Give an exact copy of the lines of the records below, starting at the line containing "Task: Enable the Зациклить checkbox" and running to the end.

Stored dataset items
################
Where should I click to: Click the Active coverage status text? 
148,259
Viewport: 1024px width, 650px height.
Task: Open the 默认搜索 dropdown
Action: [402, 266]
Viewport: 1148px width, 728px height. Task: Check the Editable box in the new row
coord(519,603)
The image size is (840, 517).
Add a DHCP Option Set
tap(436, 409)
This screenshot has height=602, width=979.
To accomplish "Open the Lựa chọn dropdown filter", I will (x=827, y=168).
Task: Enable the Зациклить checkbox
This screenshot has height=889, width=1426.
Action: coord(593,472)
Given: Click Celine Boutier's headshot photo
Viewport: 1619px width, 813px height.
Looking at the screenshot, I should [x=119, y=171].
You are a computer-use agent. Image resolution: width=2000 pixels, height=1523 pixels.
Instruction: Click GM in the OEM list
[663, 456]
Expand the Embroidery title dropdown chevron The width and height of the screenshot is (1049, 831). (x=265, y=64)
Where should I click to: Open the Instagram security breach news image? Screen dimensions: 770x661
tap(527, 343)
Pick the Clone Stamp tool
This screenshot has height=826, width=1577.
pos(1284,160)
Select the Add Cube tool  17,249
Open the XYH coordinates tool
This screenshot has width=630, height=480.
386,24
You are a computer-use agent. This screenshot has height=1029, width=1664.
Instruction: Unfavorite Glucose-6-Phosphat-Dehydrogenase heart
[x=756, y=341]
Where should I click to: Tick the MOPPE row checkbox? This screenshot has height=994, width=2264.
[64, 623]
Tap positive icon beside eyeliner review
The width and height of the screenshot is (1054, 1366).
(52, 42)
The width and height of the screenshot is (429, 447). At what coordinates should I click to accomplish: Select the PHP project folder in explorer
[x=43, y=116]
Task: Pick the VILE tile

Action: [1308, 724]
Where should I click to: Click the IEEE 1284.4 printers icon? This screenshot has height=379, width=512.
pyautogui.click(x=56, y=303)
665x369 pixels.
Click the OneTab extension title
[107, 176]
################
_Written solution:_
Task: Enable the Зациклить checkbox
This screenshot has height=889, width=1426.
Action: coord(593,472)
Given: Click Celine Boutier's headshot photo
Viewport: 1619px width, 813px height.
Looking at the screenshot, I should [x=119, y=171].
You are a computer-use agent. Image resolution: width=2000 pixels, height=1523 pixels.
Instruction: Click GM in the OEM list
[663, 456]
Expand the Embroidery title dropdown chevron The width and height of the screenshot is (1049, 831). (x=265, y=64)
Where should I click to: Open the Instagram security breach news image? Screen dimensions: 770x661
tap(527, 343)
Pick the Clone Stamp tool
This screenshot has height=826, width=1577.
pos(1284,160)
Select the Add Cube tool  17,249
Open the XYH coordinates tool
This screenshot has width=630, height=480.
386,24
You are a computer-use agent. This screenshot has height=1029, width=1664.
Instruction: Unfavorite Glucose-6-Phosphat-Dehydrogenase heart
[x=756, y=341]
Where should I click to: Tick the MOPPE row checkbox? This screenshot has height=994, width=2264.
[64, 623]
Tap positive icon beside eyeliner review
The width and height of the screenshot is (1054, 1366).
(52, 42)
The width and height of the screenshot is (429, 447). At what coordinates should I click to accomplish: Select the PHP project folder in explorer
[x=43, y=116]
Task: Pick the VILE tile

Action: [1308, 724]
Where should I click to: Click the IEEE 1284.4 printers icon? This screenshot has height=379, width=512.
pyautogui.click(x=56, y=303)
665x369 pixels.
Click the OneTab extension title
[107, 176]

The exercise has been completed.